Damit später nachvollziehbar bleibt, welche Kosten zu welcher Leistung gehören, ist eine übersichtliche Rechnung Gold wert. Bei einer neuen Küche sollten die folgenden Positionen klar getrennt ausgewiesen sein:
- Küchenmöbel und Fronten
- Arbeitsplatte
- Elektrogeräte
- Spüle und Armatur
- Lieferung
- Montage und Anschlussarbeiten
- Zusatzarbeiten
Diese Aufteilung hilft sowohl bei der Einbauküche in der Vermietung als auch bei Fragen rund um Handwerkerleistungen. Ein weiterer Tipp: Bewahre Angebote, Rechnungen, Zahlungsnachweise und Montagebelege sorgfältig auf. Bei vermieteten Wohnungen sollte zudem klar erkennbar sein, wann die Küche angeschafft und eingebaut wurde. So lassen sich spätere Rückfragen leichter nachvollziehen.
Nutzungsdauer Einbauküche und Wertverlust pro Jahr
Die Nutzungsdauer einer Einbauküche ist für die Abschreibung das Kernstück. Bei zehn Jahren Abschreibungsdauer verteilt sich der steuerliche Aufwand über diesen Zeitraum – der jährliche Wertverlust entspricht dann einem Zehntel der Anschaffungskosten.
Das ist vor allem für Vermieter wichtig. Für selbstgenutzte Küchen hilft diese Rechnung zwar beim Verständnis des Wertverlusts, führt aber nicht zu einer steuerlichen Abschreibung.

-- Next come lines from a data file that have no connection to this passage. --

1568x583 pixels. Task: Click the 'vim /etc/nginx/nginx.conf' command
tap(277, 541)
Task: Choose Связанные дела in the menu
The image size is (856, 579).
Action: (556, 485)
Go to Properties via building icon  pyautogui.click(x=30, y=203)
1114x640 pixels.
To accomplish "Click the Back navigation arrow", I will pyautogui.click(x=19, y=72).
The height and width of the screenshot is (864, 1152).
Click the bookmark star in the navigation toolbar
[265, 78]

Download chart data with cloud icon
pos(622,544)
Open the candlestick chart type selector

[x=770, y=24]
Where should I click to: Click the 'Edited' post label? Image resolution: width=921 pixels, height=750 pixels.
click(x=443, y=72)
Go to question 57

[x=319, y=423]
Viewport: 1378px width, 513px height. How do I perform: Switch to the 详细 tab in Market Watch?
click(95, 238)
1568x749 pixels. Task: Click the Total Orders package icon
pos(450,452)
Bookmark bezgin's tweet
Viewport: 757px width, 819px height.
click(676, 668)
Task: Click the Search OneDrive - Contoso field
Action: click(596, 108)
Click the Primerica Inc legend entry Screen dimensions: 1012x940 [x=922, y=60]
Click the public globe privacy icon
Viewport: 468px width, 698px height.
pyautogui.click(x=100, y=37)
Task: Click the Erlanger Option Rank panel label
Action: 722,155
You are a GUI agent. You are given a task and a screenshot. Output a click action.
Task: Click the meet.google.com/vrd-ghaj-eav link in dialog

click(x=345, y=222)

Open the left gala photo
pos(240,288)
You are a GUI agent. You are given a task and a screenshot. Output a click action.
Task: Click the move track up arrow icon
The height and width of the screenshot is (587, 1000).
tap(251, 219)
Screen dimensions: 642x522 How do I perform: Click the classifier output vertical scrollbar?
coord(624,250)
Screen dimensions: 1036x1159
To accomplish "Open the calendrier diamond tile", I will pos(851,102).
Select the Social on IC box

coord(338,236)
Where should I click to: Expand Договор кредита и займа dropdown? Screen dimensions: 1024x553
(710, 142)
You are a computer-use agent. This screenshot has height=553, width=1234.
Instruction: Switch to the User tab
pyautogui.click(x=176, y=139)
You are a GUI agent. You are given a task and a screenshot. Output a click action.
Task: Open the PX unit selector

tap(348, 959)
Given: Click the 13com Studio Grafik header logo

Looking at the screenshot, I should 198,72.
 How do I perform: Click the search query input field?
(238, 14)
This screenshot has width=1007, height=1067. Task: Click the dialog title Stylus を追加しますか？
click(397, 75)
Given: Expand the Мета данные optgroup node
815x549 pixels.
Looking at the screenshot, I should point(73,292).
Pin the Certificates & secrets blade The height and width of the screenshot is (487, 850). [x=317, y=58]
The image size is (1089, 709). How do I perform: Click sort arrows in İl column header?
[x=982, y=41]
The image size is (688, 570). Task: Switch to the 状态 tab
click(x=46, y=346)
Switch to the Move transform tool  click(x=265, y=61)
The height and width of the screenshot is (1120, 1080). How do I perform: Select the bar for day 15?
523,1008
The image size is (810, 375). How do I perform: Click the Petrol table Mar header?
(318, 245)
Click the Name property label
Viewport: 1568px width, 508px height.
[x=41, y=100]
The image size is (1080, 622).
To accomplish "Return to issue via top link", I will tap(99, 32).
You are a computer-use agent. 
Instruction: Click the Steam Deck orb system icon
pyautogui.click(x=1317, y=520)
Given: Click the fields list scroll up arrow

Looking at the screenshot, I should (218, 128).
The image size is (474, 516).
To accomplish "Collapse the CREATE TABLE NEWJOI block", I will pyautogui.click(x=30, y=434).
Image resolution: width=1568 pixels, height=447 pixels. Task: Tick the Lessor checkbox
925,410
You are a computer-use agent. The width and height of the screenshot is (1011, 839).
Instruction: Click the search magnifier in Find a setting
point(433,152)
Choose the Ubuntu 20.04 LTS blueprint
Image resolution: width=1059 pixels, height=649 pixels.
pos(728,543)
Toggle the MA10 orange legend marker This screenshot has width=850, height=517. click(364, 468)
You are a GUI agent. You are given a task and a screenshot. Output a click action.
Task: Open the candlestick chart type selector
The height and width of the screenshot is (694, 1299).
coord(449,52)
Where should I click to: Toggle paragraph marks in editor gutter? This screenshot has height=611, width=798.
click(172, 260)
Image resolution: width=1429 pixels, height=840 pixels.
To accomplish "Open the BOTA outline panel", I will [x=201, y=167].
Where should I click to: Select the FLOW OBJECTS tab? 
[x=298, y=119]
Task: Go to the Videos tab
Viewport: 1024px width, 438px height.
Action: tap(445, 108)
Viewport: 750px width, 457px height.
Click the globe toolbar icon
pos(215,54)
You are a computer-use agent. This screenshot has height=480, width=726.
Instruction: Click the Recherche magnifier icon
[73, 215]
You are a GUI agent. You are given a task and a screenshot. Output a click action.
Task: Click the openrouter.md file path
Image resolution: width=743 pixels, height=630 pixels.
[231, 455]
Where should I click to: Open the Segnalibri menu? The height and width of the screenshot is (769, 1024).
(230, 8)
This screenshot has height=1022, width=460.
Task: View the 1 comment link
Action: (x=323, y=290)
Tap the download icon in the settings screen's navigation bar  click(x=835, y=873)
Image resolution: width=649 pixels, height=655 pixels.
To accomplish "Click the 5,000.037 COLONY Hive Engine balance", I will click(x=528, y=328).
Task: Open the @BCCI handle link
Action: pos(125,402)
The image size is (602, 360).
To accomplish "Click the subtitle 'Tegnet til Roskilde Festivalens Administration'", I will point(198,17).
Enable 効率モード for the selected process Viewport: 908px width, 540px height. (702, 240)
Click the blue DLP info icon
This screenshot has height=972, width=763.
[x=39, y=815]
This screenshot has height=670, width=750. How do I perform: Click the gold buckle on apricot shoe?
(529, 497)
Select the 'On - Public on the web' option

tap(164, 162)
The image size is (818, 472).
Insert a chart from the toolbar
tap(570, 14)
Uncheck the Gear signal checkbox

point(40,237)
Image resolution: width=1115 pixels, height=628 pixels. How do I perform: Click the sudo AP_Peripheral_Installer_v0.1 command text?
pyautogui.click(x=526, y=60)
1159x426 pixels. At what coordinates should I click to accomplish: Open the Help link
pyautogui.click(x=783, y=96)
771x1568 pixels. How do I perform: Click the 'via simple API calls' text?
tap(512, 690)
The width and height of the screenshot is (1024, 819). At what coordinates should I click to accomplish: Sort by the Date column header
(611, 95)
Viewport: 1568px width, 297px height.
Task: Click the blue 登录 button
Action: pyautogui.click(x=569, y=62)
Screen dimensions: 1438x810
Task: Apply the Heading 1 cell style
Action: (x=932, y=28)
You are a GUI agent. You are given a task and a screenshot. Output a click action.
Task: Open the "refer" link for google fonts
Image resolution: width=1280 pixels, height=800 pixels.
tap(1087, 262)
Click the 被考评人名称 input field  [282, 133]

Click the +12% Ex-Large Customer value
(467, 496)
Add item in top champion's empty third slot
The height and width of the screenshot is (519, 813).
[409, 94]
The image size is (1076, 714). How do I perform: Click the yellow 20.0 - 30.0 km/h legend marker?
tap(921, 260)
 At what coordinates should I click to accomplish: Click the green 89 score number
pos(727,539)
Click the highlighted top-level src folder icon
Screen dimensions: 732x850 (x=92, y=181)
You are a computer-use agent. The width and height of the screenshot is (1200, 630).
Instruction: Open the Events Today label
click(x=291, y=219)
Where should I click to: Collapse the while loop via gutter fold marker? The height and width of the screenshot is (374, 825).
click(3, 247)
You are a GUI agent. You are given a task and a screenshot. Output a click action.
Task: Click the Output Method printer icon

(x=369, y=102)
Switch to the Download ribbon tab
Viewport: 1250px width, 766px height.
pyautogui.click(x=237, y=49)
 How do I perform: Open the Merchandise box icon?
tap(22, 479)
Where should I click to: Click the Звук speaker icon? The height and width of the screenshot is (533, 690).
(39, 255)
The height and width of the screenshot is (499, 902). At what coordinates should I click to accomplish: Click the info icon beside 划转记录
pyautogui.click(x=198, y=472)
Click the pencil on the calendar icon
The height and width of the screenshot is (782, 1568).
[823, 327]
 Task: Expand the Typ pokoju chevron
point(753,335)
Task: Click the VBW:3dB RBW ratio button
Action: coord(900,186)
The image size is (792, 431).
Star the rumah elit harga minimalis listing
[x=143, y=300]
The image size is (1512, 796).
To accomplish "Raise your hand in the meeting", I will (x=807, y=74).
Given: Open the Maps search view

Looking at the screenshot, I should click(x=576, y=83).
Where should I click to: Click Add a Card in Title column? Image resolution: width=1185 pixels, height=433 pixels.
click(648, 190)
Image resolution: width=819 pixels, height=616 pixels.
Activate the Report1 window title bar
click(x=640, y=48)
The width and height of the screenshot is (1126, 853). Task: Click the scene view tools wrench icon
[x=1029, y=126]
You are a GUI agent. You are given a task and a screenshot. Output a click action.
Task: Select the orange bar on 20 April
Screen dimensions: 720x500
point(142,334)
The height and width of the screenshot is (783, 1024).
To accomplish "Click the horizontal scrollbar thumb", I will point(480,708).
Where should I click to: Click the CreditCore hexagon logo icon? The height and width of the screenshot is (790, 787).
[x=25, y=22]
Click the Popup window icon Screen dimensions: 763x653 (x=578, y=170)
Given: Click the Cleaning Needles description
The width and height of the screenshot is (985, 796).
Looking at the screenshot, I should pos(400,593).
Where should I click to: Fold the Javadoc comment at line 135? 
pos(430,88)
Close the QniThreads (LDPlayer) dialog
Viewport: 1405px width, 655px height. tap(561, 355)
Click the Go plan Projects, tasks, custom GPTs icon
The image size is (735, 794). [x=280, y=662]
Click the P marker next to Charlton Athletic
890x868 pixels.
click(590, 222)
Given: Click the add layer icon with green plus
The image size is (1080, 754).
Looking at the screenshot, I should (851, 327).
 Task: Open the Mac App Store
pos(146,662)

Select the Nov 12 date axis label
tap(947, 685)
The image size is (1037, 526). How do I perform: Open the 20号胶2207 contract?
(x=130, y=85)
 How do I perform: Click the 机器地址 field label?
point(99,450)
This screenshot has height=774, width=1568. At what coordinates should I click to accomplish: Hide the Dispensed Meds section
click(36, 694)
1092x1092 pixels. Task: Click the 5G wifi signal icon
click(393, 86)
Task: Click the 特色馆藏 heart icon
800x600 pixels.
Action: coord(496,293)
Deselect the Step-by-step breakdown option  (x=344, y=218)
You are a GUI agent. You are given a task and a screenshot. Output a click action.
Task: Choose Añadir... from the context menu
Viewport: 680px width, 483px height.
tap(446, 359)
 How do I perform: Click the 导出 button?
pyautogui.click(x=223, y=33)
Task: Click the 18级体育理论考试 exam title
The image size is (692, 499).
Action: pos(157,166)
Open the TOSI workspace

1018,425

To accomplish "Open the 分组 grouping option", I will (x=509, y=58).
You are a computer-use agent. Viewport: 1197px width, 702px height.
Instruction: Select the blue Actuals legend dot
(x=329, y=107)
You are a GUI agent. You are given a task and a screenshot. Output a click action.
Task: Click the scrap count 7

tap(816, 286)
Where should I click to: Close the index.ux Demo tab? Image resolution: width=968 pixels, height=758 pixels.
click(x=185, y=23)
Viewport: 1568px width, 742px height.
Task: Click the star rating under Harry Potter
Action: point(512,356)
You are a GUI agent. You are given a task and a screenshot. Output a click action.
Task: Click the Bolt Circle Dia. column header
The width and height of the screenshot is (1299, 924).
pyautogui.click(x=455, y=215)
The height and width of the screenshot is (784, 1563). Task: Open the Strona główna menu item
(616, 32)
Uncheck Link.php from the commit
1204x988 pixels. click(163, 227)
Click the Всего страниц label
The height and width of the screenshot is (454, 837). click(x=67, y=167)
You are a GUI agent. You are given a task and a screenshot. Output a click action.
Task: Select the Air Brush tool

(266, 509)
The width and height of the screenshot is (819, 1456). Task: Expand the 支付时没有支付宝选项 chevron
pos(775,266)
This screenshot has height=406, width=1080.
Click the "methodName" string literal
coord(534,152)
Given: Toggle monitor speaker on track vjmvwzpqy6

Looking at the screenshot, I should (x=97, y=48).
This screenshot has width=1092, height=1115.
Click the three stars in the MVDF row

Neue Küche steuerlich absetzbar – darauf kommt es an
Ob eine neue Küche steuerlich absetzbar ist, hängt vor allem von der Nutzung ab. Bei Vermietung steht die Abschreibung der Einbauküche über die Nutzungsdauer im Mittelpunkt. Bei Selbstnutzung kommen Handwerkerleistungen in Betracht, die bei der Steuererklärung angesetzt werden können. Wer die Kosten sauber aufteilt, Belege gut aufbewahrt und im Zweifel eine Steuerberatung fragt, schafft eine gute Grundlage für die steuerliche Prüfung.
FAQ
Welche Abschreibungsdauer hat eine Einbauküche?
Für eine Einbauküche in einer vermieteten Wohnung wird häufig eine Abschreibungsdauer von zehn Jahren angesetzt. Das ergibt bei linearer Abschreibung einen jährlichen Anteil von 10 Prozent.
Was kann ich bei meiner Eigentumswohnung absetzen?
Die Küche selbst lässt sich in der Regel nicht wie bei einer vermieteten Wohnung abschreiben. Prüfen lassen sich aber bestimmte Handwerkerleistungen, sofern Rechnung, Zahlung und Kostenaufteilung stimmen.
Kann man eine neue Küche steuerlich absetzen?
Bei einer vermieteten Wohnung kann eine Einbauküche grundsätzlich steuerlich relevant sein und über mehrere Jahre abgeschrieben werden. Bei einer selbstgenutzten Wohnung sind die Anschaffungskosten meist nicht absetzbar – bestimmte Handwerkerleistungen können aber interessant sein.